Saludos, hámsters del capitalismo. Hoy, además de la mordaza, vamos a intentar quitarnos la venda de los ojos.

Artículo publicado en eldiario.es

Pobreza en España

Tarde de octubre en Murcia capital. Tenía que hacer tiempo y ya me había dado un largo paseo, así que me senté en la terraza de una heladería. Pasear por la ciudad no me acaba de gustar. Acostumbrado a caminar por sitios solitarios, no me hago a cruzarme continuamente con tanta gente, así no hay manera de que la cabeza se suelte, demasiados estímulos sonoros y visuales.
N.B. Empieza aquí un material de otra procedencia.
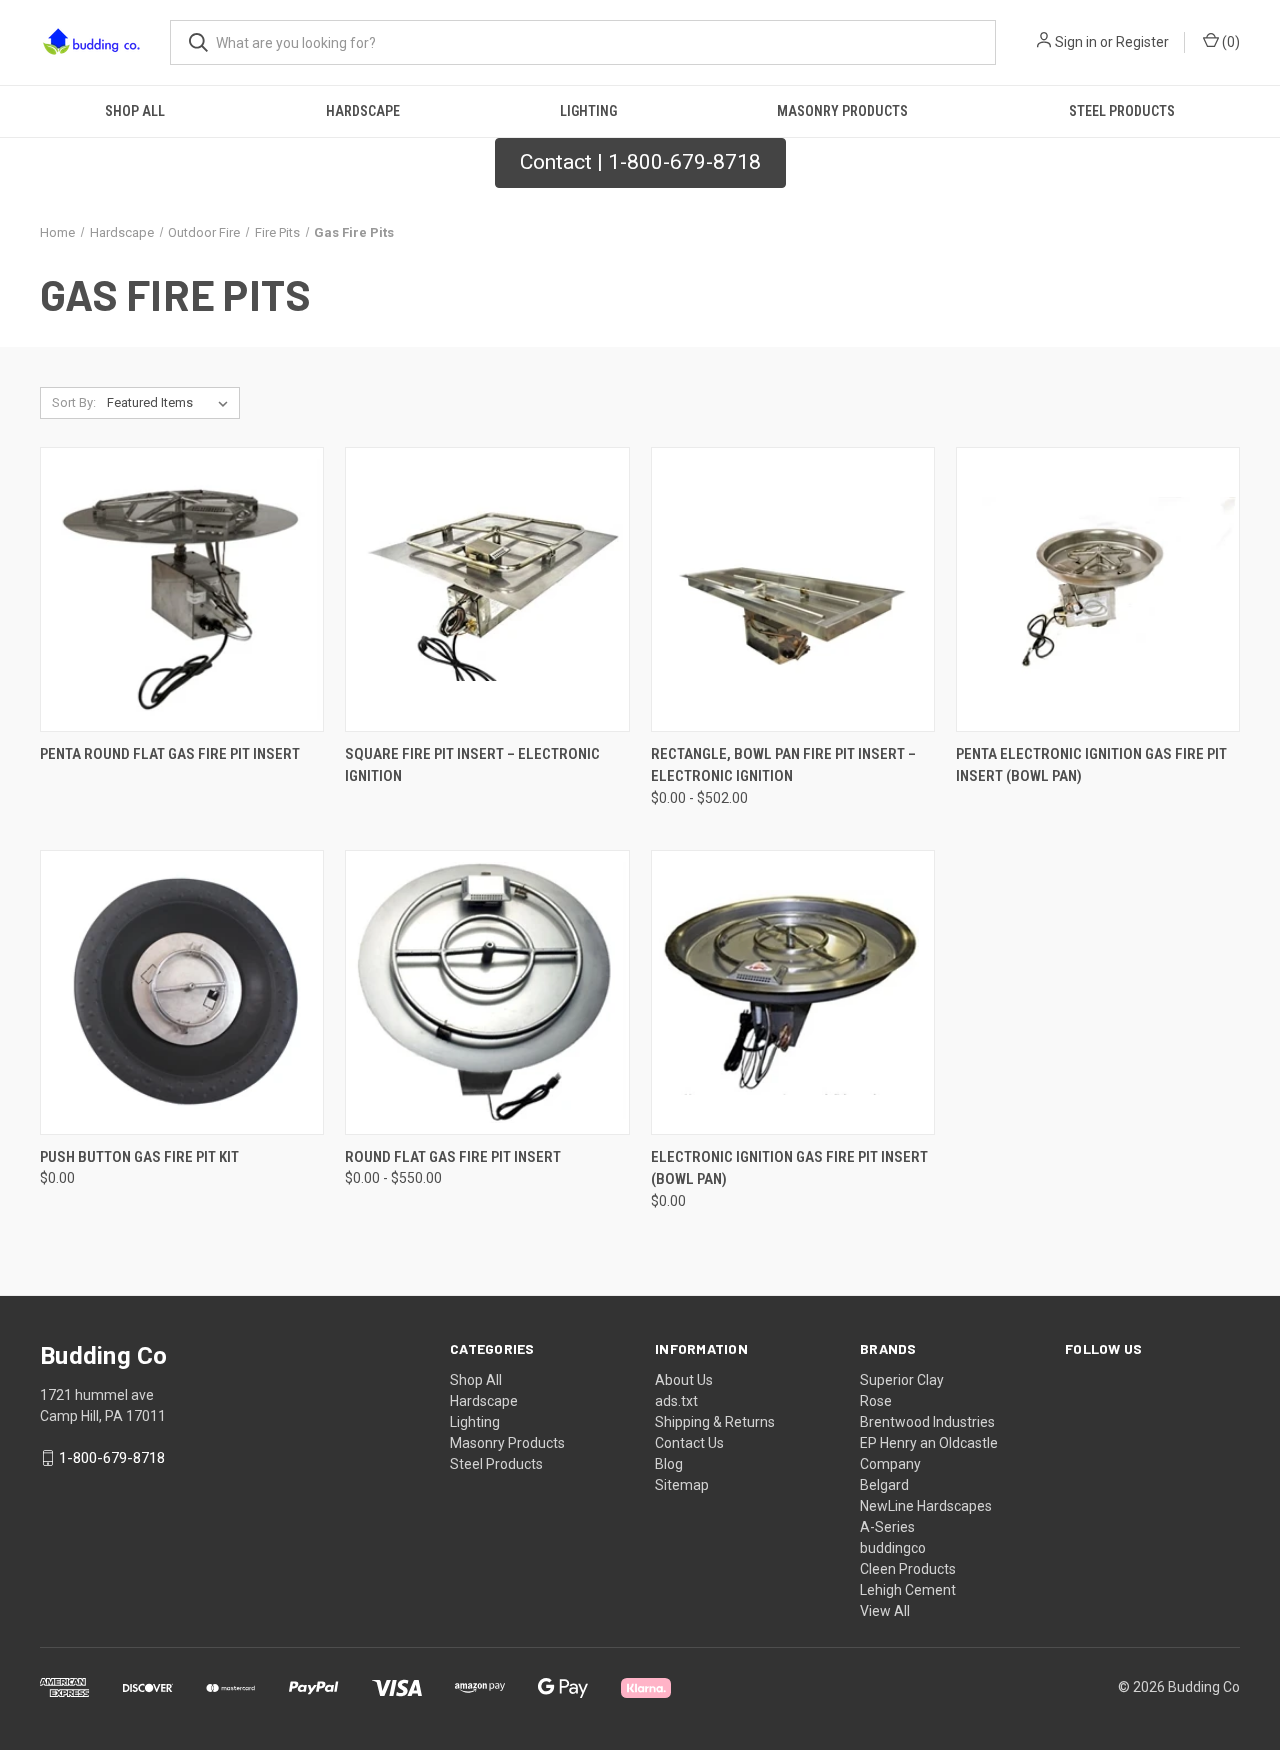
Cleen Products (908, 1569)
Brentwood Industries (927, 1422)
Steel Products (1122, 111)
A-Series (887, 1527)
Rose (876, 1401)
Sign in (1076, 42)
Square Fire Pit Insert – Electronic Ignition (472, 765)
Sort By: (74, 402)
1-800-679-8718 (112, 1458)
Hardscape (363, 111)
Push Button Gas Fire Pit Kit (139, 1157)
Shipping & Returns (715, 1422)
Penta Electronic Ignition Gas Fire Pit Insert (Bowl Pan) (1091, 765)
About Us (684, 1380)
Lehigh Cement (908, 1590)
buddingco (893, 1548)
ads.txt (676, 1401)
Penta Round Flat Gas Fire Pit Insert (170, 754)
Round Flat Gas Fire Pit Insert (453, 1157)
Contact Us (689, 1443)
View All (885, 1611)
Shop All (135, 111)
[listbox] (171, 403)
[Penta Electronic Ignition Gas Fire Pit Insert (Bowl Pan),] (1098, 589)
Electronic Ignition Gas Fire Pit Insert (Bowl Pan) (789, 1168)
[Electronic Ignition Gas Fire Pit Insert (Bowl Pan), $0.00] (793, 992)
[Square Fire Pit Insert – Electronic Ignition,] (487, 589)
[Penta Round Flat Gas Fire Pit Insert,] (182, 589)
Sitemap (682, 1485)
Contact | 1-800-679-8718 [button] (640, 162)
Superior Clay (902, 1380)
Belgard (884, 1485)
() (1229, 42)
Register (1142, 42)
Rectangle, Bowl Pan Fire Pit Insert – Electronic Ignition (783, 765)
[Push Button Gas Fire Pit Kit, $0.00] (182, 992)
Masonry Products (842, 111)
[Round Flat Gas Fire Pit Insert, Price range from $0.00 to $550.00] (487, 992)
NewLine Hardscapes (926, 1506)
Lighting (588, 111)
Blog (669, 1464)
Hay otra cosa que no me agrada de la ciudad, y es ver a tantas personas pidiendo. No me molesta que pidan, sólo faltaba (hay a quien sí), lo que me agobia es el aldabonazo en la conciencia. En el paseo por Murcia pude coincidir perfectamente con cinco o seis mendigos. Soy de pueblo, nunca he vivido en grandes núcleos urbanos, y donde he residido no había indigentes, como se dice ahora (jamás escribiré «sin techo», ese eufemismo, burda copia del homeless anglosajón). Ya de pequeño me afectaba mucho encontrarme con ellos cuando mis padres me llevaban a la ciudad, y cada vez que voy a cualquiera de ellas me recibe un bofetón de realidad, como si alguien me diera un puñetazo con la palabra «capitalismo» tatuada en los nudillos. Sin embargo, la gente de ciudad parece estar anestesiada, y no os juzgo: supongo que si viviera allí, a mí me pasaría lo mismo.